- Country: South Africa
- Location: Upington, Dawid Kruiper Municipality, ZF Mgcawu District, Northern Cape Province
- Coordinates: 28°28′50″S 21°32′45″E﻿ / ﻿28.48056°S 21.54583°E
- Status: Operational
- Construction began: 2015
- Commission date: November 2018
- Construction cost: US$180 million
- Owner: Karoshoek Solar One Pty Limited
- Operator: Karoshoek Solar One

Solar farm
- Type: Flat-panel PV
- Site area: 400 hectares (1.5 sq mi)

Power generation
- Nameplate capacity: 100 MW (130,000 hp)
- Annual net output: 380 GWh

= Karoshoek Solar Power Station =

Solar farm in South Africa

The Karoshoek Solar One Power Station, also Karoshoek Concentrated Solar Power Station, is a 100 megawatts concentrated solar power plant in South Africa. The solar component of this power station comprises curved mirrors that heat a fluid to a high temperature. The hot fluid is used to heat water, creating steam. The steam then "drives a steam turbine to convert the energy into electricity". That part of the power station is complemented by molten salt thermal storage technology, which "allows five hours of energy storage, enabling the plant to continue producing electricity in the absence of sunlight", supplying energy during South African peak hours.
The consortium that owns the solar farm comprises foreign and domestic independent power producers (IPPs) and local and international financiers and other investors. A 20-year power purchase agreement (PPA), between the owners and Eskom, the South African electric utility company, governs the sale of the generated energy to Eskom, the off-taker. The power station achieved commercial commissioning in November 2018.

==Location==
The power station is located about 30 km, east of Upington, a small town in Dawid Kruiper Municipality, ZF Mgcawu District, in the Northern Cape Province. Upington is located approximately 409 km by road, west of the city of Kimberley, the capital of Northern Cape Province. The geographical coordinates of Karoshoek Solar One Power Station are: 28°28'50.0"S, 21°32'45.0"E (Latitude:-28.480556; Longitude:21.545833).

==Overview==
Using 360,000 parabolic mirrors, arranged precisely to track the sun's movement using GPS technology, the station concentrates sunlight to produce heat. That heat is then used to heat water to produce steam. It is the steam that drives the electricity generators to generate electricity. Some of the heat is simultaneously used to melt salts to store energy. When the sun sets, the solar component is extinguished. The molten salts are then processed through a heat exchanger to release heat and generate electricity, after sunset. The molten salts store heat that allows the power station to generate power up to five hours after the sun sets. Karoshoek Concentrated Solar Power Station was developed between 2015 and 2018 as part of te South African Government's Renewable Energy Independent Power Producer Procurement Programme (REIPPPP).

==Developers==
The owners of the power station established a special purpose vehicle company (SPV). For descriptive purposes, we will call the SPV Karoshoek Solar One Consortium Limited. The SPV was tasked to own, design, finance, develop, operate and maintain this power station for the duration of the PPA. The ownership in the SPV at the time of commissioning is as illustrated in the table below.
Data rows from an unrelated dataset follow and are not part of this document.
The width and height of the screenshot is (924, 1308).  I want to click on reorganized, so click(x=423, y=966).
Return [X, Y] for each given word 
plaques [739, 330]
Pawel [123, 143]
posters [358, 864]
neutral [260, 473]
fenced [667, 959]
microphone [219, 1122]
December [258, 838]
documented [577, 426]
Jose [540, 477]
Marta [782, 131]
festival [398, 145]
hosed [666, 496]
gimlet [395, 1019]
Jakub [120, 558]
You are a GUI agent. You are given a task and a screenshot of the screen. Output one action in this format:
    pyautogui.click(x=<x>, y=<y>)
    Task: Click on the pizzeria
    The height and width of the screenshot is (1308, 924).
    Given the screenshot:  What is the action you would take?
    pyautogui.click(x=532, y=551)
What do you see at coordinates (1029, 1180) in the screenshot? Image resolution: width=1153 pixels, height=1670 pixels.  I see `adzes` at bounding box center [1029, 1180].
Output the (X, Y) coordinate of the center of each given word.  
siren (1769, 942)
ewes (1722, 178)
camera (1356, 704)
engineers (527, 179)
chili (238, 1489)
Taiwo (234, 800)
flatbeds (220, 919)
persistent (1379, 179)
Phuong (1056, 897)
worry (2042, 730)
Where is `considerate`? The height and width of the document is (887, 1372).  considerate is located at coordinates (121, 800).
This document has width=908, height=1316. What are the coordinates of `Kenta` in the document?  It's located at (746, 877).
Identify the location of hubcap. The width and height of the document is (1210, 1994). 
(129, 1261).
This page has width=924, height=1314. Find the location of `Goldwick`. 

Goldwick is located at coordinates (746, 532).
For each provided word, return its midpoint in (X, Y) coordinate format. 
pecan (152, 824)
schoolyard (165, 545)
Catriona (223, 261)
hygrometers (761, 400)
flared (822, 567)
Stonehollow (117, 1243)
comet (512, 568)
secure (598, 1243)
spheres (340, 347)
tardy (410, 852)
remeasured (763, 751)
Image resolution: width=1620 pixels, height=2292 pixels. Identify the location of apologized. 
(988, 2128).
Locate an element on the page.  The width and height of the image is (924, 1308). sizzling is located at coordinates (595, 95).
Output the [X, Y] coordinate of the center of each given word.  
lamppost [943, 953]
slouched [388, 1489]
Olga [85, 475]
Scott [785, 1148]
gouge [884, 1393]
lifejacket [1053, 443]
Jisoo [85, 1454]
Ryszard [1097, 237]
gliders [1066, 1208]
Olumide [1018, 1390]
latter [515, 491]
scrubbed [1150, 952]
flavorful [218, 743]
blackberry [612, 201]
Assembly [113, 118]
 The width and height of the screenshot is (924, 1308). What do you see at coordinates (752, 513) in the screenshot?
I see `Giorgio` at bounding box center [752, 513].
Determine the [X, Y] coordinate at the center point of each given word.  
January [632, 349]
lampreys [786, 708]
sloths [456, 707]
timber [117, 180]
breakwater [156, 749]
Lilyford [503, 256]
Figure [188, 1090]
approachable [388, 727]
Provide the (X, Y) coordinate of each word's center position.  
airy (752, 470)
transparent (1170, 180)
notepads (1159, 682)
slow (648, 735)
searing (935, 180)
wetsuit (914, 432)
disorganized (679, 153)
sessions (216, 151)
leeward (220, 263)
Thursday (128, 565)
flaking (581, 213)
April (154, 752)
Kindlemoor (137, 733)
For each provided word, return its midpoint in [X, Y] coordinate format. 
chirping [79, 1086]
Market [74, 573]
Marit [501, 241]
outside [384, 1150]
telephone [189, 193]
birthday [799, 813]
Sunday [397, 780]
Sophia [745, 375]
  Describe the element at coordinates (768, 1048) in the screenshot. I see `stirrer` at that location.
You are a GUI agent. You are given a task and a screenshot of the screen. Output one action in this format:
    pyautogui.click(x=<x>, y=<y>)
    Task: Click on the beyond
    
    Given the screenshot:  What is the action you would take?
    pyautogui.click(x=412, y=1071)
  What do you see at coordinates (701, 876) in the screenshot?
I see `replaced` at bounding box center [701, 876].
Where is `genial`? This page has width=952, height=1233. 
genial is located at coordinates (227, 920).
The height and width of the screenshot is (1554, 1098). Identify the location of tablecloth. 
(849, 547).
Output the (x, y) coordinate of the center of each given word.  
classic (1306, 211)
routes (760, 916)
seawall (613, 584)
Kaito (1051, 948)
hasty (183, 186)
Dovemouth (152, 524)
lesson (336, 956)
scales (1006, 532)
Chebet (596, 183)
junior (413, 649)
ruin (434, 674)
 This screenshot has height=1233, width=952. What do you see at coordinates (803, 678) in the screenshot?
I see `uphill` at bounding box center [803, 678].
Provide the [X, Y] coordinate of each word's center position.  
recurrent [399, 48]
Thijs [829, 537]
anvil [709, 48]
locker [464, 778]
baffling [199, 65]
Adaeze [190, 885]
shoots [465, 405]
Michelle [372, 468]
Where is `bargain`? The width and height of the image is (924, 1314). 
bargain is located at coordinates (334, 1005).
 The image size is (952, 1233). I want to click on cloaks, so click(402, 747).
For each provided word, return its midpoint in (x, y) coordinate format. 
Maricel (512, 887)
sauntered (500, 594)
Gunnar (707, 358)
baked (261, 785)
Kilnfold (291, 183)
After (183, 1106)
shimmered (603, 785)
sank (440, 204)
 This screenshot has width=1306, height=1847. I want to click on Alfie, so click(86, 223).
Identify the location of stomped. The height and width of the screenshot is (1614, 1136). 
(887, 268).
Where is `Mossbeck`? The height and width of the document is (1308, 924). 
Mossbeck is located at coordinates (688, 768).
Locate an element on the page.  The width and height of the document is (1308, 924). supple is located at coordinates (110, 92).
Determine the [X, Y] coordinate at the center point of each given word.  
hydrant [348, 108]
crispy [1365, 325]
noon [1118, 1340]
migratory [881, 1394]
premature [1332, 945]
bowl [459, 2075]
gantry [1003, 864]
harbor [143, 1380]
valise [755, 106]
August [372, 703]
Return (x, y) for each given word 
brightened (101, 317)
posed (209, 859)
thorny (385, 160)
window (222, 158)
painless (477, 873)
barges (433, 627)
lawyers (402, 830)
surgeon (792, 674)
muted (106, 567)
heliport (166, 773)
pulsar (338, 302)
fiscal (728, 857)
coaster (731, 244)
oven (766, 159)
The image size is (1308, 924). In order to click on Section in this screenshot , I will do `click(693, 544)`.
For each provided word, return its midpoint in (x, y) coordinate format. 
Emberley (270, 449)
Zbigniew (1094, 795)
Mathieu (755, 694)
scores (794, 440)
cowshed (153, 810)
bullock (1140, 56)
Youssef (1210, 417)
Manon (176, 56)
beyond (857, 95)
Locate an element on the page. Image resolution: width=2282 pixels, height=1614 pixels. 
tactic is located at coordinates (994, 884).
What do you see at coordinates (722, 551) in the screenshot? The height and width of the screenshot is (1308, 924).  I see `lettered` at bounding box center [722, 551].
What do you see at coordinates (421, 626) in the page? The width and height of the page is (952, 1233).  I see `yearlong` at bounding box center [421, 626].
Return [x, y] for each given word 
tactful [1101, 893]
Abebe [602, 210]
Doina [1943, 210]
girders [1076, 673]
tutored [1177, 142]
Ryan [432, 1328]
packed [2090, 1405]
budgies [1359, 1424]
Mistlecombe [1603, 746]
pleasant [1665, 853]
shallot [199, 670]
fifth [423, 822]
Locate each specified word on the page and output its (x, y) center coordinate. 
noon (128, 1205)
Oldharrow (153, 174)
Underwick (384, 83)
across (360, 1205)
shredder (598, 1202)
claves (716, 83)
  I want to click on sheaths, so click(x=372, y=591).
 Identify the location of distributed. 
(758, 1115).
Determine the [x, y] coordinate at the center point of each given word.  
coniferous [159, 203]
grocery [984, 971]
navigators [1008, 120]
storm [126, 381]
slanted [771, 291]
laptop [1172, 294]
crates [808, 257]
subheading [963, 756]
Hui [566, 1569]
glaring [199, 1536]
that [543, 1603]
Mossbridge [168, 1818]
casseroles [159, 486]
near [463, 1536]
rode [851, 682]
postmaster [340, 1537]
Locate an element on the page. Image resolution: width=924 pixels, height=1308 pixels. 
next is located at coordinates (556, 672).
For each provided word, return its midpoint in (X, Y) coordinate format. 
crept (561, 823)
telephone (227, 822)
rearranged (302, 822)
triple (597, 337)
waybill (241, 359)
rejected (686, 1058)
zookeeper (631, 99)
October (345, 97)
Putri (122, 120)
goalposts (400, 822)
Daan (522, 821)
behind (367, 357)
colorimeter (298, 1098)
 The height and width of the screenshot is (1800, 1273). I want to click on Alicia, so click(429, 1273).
Shareholding In Karoshoek Solar One Consortium Limited
| Rank | Shareholder | Domicile | Percentage | Notes |
|---|---|---|---|---|
| 1 | Industrial Development Corporation | South Africa | 20.0 |  |
| 2 | Cobra Group | Spain | 20.0 |  |
| 3 | Public Investment Corporation | South Africa | 20.0 |  |
| 4 | Emvelo Holdings | South Africa | 15.0 |  |
| 5 | Karoshoek Community Trust | South Africa | 15.0 |  |
| 6 | Hosken Consolidated Investment | South Africa | 10.0 |  |
|  | Total |  | 100.0 |  |

==Construction costs and commissioning==

The power station cost US$180 million to construct. The engineering, procurement and construction (EPC) contract was awarded to a joint venture company called Dankocom, comprising Cobra, Emvelo and Sener, an engineering and technology group based in Spain. Ground breaking occurred sometime in 2015 and commercial commissioning took place on 30 November 2018.